FRAGMENTO PROPORCIONADO -
......

Desde el momento en que son muchos los cristianos que entienden y viven así la fe, el problema de la fe de los ateos y del ateísmo de los creyentes se planteó de forma inevitable. Y son muchas, muchísimas, las personas que no tienen este problema resuelto. Porque son muchas las personas que no aceptan las verdades de la fe, pero viven en plena coherencia con su propia humanidad. Como igualmente abundan también los que aceptan al pie de la letra las verdades que enseña el Magisterio eclesiástico, pero igualmente aceptan y hasta fomentan apetencias y formas de conducta que son profundamente inhumanas.

La fe de los «ateos», según los evangelios

Una de las mayores sorpresas que uno se lleva cuando lee con atención los evangelios sinópticos es que, en ellos, el tema de la fe y de la falta de fe se presenta de tal forma que todo el asunto de las creencias se nos descoloca. Y se nos descoloca hasta el extremo de que, según Jesús, resulta que tienen fe aquellos de quienes un teólogo de ahora jamás diría que son creyentes, mientras que, por el contrario, no tienen fe (o apenas la tienen) los hombres de los que los mejores consejeros teológicos del Vaticano nos dirían que son el «cimiento» sobre el que se edifica la comunidad de los creyentes (Ef 2,20).

......

EJERCICIO BREVE -
Según el fragmento, ¿qué sorpresa se lleva quien lee con atención los evangelios sinópticos? Responde en una oración, por favor.

FILAS DE DATOS -

......

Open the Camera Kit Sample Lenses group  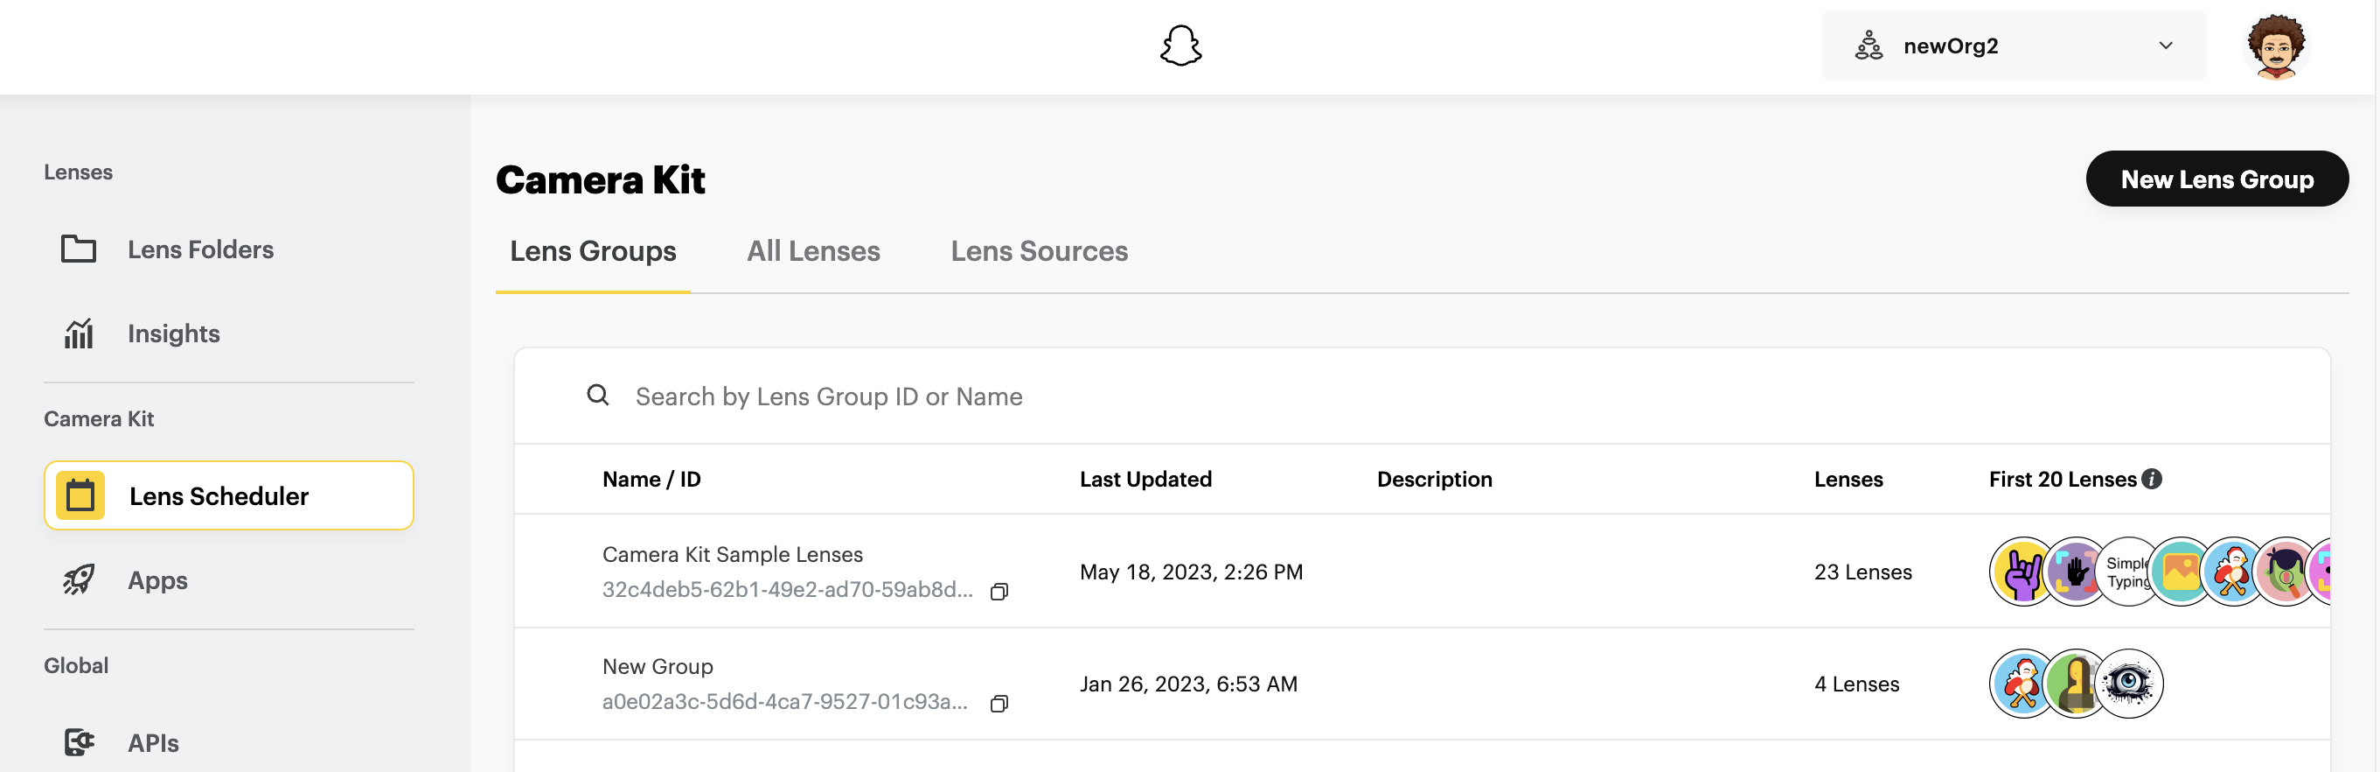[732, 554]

......

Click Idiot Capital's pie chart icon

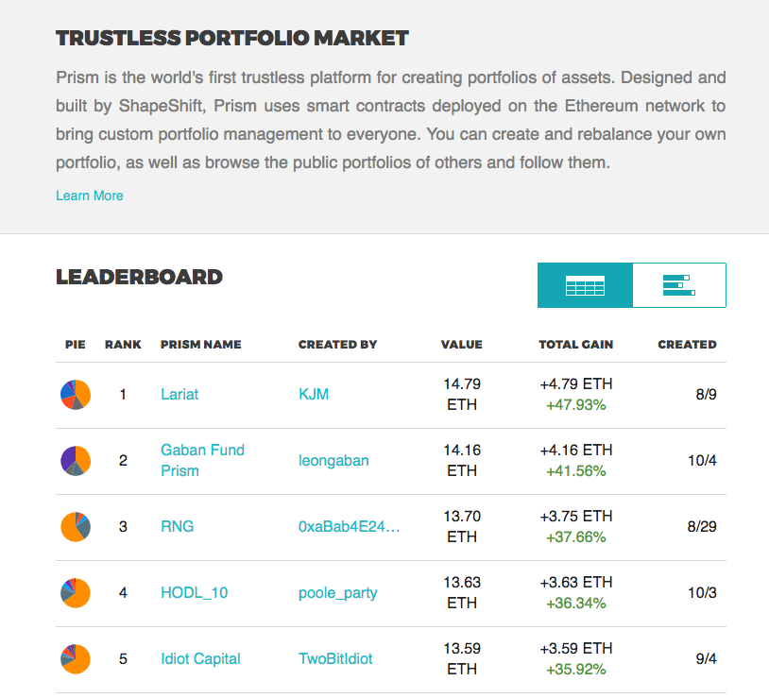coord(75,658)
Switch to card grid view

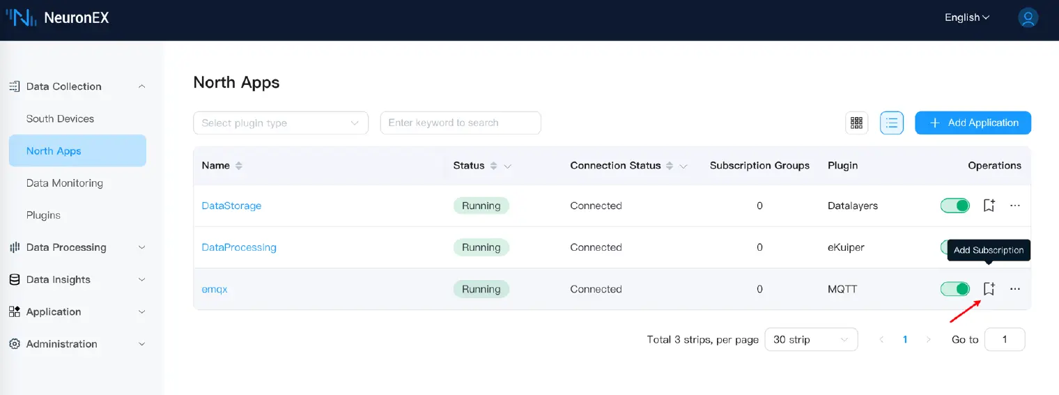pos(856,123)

......

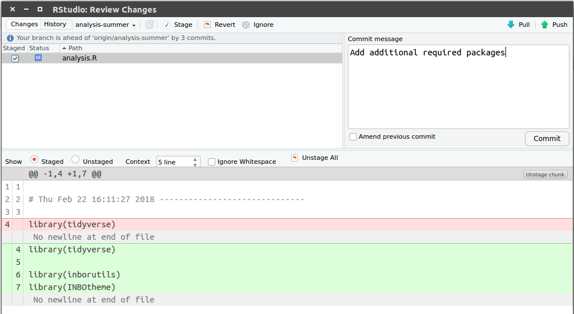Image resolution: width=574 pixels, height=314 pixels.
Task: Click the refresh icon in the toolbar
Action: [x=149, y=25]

......

RESPUESTA COMPLETA -
Que en ellos el tema de la fe y de la falta de fe se presenta de tal forma que todo el asunto de las creencias se descoloca.